Fix airflow dags clear clearing the wrong day for non-UTC partitioned timetables#67717

Open
Lee-W wants to merge 1 commit into
apache:mainfrom
astronomer:dag-command-partition-date-tz
Open

Fix airflow dags clear clearing the wrong day for non-UTC partitioned timetables#67717
Lee-W wants to merge 1 commit into
apache:mainfrom
astronomer:dag-command-partition-date-tz

Conversation

@Lee-W
Copy link
Copy Markdown
Member

@Lee-W Lee-W commented May 29, 2026

Why

airflow dags clear --partition-date-start/--partition-date-end parsed the user-supplied dates as UTC and compared those bounds directly against DagRun.partition_date. For a timetable whose timezone is not UTC, that comparison is off by a day:

  • UTC+ zones (e.g.
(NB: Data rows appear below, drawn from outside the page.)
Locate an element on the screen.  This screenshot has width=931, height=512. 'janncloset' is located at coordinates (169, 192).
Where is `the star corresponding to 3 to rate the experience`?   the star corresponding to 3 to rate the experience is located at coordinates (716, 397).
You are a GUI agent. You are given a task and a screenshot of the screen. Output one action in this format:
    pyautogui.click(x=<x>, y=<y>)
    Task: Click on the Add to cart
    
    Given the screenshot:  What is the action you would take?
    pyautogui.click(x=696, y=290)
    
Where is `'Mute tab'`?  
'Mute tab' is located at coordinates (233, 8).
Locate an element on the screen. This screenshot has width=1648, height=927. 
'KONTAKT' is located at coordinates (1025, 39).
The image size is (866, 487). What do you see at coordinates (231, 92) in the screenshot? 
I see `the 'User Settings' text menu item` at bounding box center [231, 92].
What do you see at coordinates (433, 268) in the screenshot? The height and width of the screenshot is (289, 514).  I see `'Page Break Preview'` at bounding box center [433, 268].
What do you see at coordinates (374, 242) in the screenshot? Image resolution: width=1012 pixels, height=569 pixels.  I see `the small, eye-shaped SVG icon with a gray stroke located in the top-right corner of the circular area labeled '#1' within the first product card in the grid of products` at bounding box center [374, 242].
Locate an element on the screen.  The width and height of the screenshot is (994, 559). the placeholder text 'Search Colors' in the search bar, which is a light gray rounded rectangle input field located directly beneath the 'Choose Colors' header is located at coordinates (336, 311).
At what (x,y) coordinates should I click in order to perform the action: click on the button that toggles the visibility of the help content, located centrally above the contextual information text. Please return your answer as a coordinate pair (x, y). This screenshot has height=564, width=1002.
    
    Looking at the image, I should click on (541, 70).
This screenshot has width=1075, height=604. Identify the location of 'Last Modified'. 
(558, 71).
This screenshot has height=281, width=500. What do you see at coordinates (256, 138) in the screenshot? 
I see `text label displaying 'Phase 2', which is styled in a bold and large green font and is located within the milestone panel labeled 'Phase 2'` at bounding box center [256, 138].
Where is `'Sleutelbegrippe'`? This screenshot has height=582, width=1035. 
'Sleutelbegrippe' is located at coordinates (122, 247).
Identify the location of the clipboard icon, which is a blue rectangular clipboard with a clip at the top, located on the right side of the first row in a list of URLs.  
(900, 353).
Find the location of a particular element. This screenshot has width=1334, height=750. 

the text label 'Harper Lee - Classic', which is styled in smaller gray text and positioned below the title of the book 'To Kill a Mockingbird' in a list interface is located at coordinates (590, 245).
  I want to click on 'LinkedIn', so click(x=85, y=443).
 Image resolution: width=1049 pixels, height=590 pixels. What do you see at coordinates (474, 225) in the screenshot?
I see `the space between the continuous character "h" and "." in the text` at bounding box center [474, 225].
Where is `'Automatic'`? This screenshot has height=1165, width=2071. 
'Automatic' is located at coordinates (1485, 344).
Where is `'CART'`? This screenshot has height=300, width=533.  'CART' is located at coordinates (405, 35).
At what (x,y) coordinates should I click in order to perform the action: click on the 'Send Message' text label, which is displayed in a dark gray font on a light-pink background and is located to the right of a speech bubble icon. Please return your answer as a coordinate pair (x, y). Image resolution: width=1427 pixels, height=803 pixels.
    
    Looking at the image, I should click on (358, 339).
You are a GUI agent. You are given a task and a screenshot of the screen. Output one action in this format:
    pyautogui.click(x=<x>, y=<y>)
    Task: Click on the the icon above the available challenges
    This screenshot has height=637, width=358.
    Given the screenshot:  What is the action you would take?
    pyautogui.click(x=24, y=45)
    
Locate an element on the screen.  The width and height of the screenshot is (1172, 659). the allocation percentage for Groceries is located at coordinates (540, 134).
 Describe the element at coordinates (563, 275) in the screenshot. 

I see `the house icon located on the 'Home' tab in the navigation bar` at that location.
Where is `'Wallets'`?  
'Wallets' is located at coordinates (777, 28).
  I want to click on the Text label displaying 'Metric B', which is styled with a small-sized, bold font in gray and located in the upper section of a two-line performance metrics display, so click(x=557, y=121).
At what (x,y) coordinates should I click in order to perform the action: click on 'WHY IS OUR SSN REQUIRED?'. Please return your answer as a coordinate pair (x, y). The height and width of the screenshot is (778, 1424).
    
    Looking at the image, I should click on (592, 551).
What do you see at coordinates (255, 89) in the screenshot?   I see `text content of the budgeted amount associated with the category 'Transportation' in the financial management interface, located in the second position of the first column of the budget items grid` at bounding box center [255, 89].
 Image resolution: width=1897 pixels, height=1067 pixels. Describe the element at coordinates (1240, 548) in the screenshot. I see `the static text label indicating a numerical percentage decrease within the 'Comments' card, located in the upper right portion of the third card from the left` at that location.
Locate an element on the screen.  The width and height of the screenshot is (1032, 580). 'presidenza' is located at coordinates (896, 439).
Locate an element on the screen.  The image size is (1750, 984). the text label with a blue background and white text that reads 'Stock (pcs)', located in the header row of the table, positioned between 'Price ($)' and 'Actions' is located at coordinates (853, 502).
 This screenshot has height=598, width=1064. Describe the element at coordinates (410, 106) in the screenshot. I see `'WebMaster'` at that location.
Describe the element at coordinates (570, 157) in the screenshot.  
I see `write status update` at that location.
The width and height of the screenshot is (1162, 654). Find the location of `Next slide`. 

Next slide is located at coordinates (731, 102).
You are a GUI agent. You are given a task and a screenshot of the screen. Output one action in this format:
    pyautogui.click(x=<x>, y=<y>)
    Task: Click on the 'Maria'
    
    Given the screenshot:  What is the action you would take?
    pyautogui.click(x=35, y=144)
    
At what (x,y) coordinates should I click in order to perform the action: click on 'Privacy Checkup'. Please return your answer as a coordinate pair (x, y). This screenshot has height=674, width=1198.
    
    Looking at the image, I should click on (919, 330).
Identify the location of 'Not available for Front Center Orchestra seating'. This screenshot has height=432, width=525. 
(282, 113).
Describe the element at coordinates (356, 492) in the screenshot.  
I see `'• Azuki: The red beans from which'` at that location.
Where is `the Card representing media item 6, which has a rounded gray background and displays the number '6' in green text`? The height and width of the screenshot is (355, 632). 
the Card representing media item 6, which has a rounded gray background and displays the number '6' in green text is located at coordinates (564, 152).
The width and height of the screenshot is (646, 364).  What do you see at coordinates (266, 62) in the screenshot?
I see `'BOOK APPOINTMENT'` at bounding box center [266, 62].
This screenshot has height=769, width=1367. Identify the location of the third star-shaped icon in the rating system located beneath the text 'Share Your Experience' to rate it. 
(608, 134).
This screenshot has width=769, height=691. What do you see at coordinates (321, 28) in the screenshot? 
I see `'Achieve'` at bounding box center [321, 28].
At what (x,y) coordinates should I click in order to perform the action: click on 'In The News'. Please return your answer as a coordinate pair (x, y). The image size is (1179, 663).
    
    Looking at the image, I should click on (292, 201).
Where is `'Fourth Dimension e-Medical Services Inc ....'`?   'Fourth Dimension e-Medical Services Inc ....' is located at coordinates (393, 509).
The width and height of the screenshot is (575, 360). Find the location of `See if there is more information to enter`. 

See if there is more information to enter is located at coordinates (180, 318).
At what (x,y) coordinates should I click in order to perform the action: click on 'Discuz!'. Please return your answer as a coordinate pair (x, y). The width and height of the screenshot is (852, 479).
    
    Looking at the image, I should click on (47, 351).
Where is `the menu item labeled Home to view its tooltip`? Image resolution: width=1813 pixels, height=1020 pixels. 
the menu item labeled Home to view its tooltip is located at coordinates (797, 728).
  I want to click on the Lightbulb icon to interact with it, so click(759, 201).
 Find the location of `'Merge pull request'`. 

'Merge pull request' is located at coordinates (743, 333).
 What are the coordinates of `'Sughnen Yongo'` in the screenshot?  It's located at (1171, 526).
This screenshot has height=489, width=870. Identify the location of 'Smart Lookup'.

Asia/Taipei, UTC+8): the start day's runs were dropped — the lower bound excluded partitions that belong to the requested local day.
  • UTC- zones (e.g. America/New_York, EST): the end day's runs were dropped — the upper bound excluded partitions that belong to the requested local day.

A user asking to clear a local-calendar day expects the runs of that local day, not a UTC-shifted window.

What

  • Resolve the partition window through the timetable's timezone instead of comparing UTC-parsed dates directly:
    • The --partition-date-start date is interpreted as local midnight in the timetable timezone, converted to UTC, and used as an inclusive lower
      bound (partition_date >= lower_utc).
    • The --partition-date-end date is interpreted as local midnight of the next day in the timetable timezone, converted to UTC, and used as an
      exclusive upper bound (partition_date < upper_utc). This half-open range keeps the whole requested end day inside the window.
    • This timezone resolution only applies when the timetable is partitioned and exposes a timezone; otherwise the previous inclusive >= start / <= end behaviour is preserved as a fallback.
  • Add a public CronMixin.timezone accessor so dag_clear can read the timetable timezone without reaching into the private _timezone attribute.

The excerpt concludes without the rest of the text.